An analogous relationship should help you answer the question: Who runs the piano in a violin show-piece (e.g., Kreisler)?
Mike
Mike's answer here points in the right direction.
I am a conductor. To respond directly to the OP's actual question, "Who runs the orchestra?", the answer is that the conductor directs the orchestra with his conducting, whether or not there is a soloist. When there is a soloist, whether voice, violin, piano, trumpet, or any other musical performer, the conductor directs the accompanying ensemble. Period.
When there is no soloist, the conductor is responsible for the finished piece of performance art. When there is a soloist, the conductor has to be made aware of the soloist's vision of the piece, of how the soloist wants to translate the notes on the page into a lived art experience. Mention has been made of this in previous posts. But that conversation is between the soloist and the conductor.
When as the conductor, I am accompanying a soloist, I do so as the person under whose direction the orchestra is playing. The soloist is not that person. For the performance to be carried off as it should, there are elements in the music sometimes of dialogue, sometimes of duet, and more often than not, of the accompaniment accompanying and supporting the soloist. For these aspects of the music to be translated into artistic performance, both soloist and conductor have to respect the requirements of the music, and as the music requires, initiate their own dialogue/duet/accompaniment in their preparatory meetings. Is it possible for disagreements to arise? — Certainly! But that is the challenge to be faced (and not feared) in each individual situation.

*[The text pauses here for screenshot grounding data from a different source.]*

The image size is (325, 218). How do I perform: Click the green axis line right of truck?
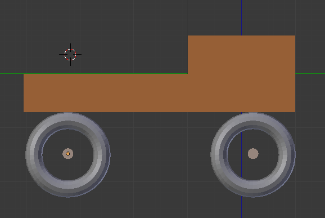click(310, 73)
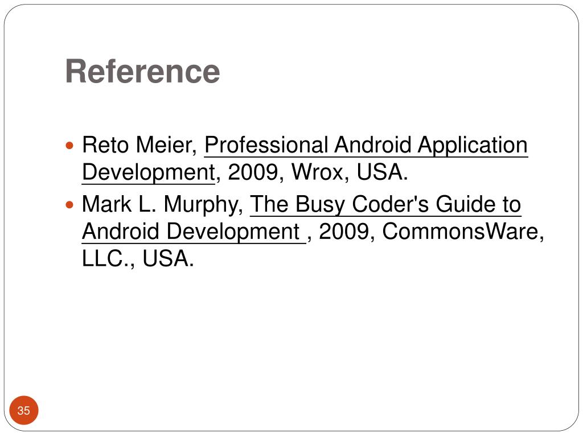Click the orange slide number 35 badge

24,410
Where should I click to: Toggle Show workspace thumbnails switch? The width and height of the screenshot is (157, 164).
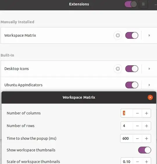point(144,150)
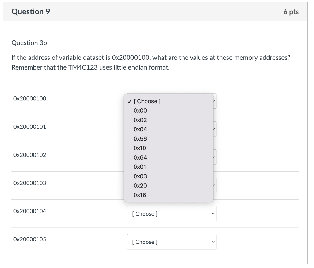Click the 0x20000100 address label
This screenshot has width=314, height=268.
tap(30, 99)
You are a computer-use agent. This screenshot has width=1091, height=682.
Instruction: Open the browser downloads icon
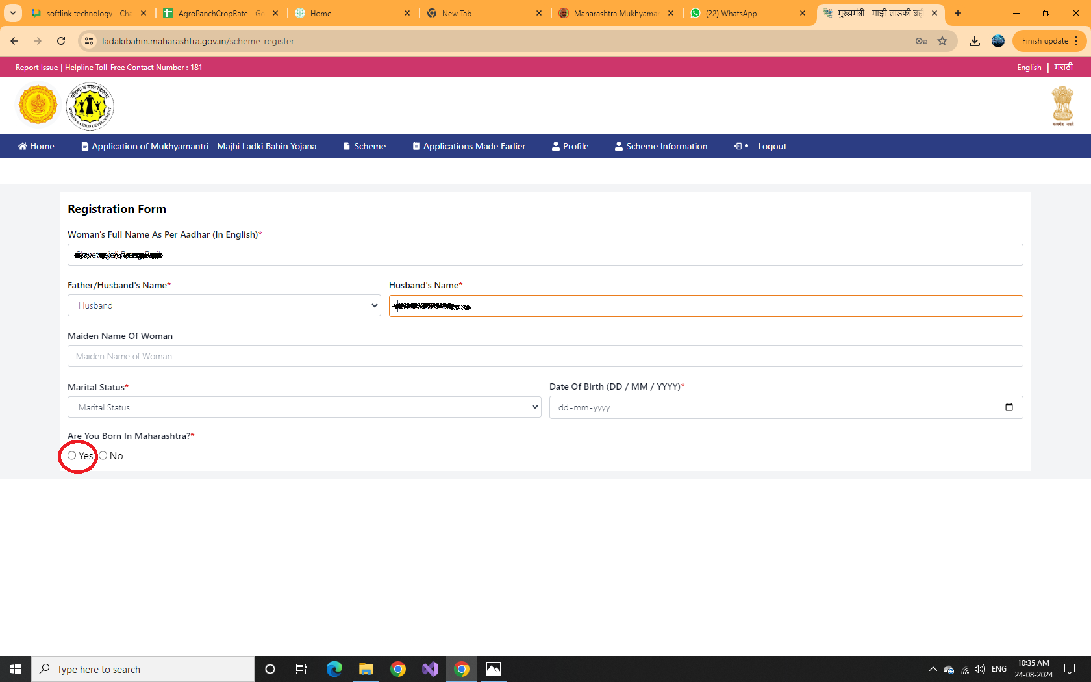click(x=974, y=41)
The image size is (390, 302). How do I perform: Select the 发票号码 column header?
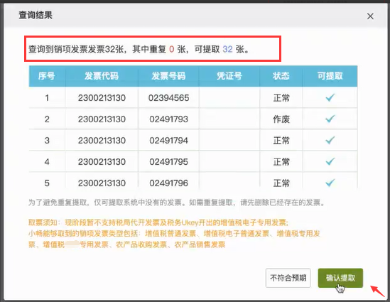pyautogui.click(x=168, y=76)
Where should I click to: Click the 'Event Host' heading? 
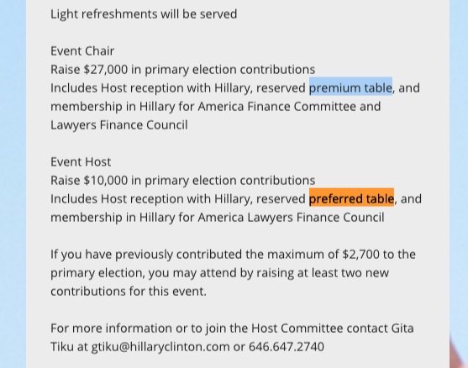(x=81, y=162)
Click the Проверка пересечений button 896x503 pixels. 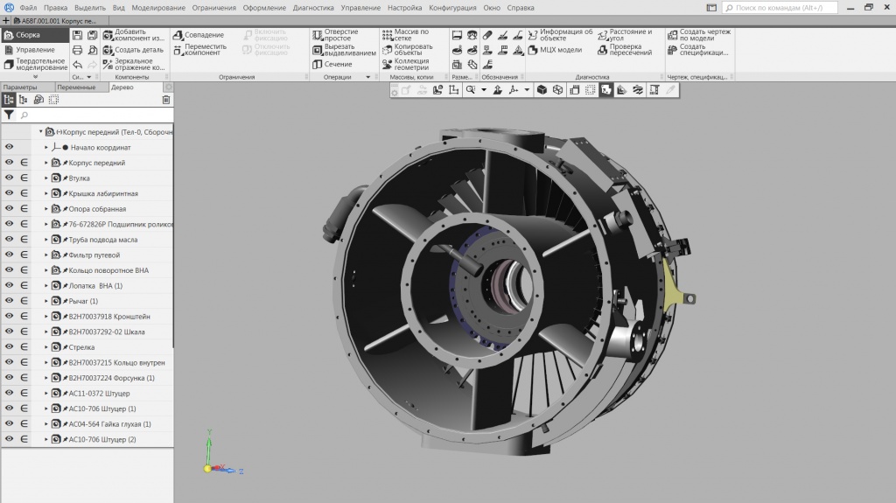[625, 50]
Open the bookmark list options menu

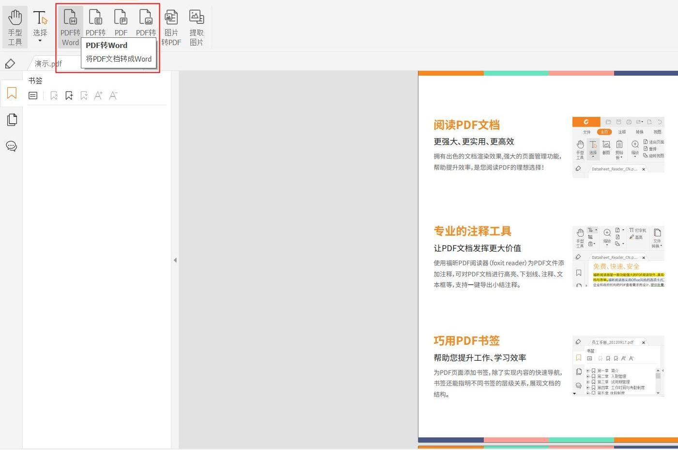(33, 95)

To be avoided by both conductor and soloist is letting members of the accompanying ensemble make their own 'artistic' decision(s) based on what they hear themselves. The focal point for the musicians in the orchestra must be the direction given by the conductor, not their own individual relationship with the soloist based on what they hear in the soloist's performance. Thus, the relationship between the soloist and the conductor is crucial, and it is no secret that the ego of either or of both can get in the way of the music and of the performance.
As an orchestral musician, I have played under many different conductors, and enjoyed or suffered through interpretations that were or were not as I thought they should be. Life gets really interesting when conducting a piece that the ensemble already knows and has performed many times before. When I am on the podium, my interpretation has to prevail, regardless of who did it which way before, and that's just the way it has to be. If my interpretation is different from what the musicians expect or want, they have to adjust because my responsibility is to direct them so as to rehearse and perform my sense or vision of the piece.
To my mind, this same rule has to apply between the soloist and the conductor, such that the accompanist/conductor should defer to the soloist's presentation of the music, unless of course something quite outlandish is under consideration.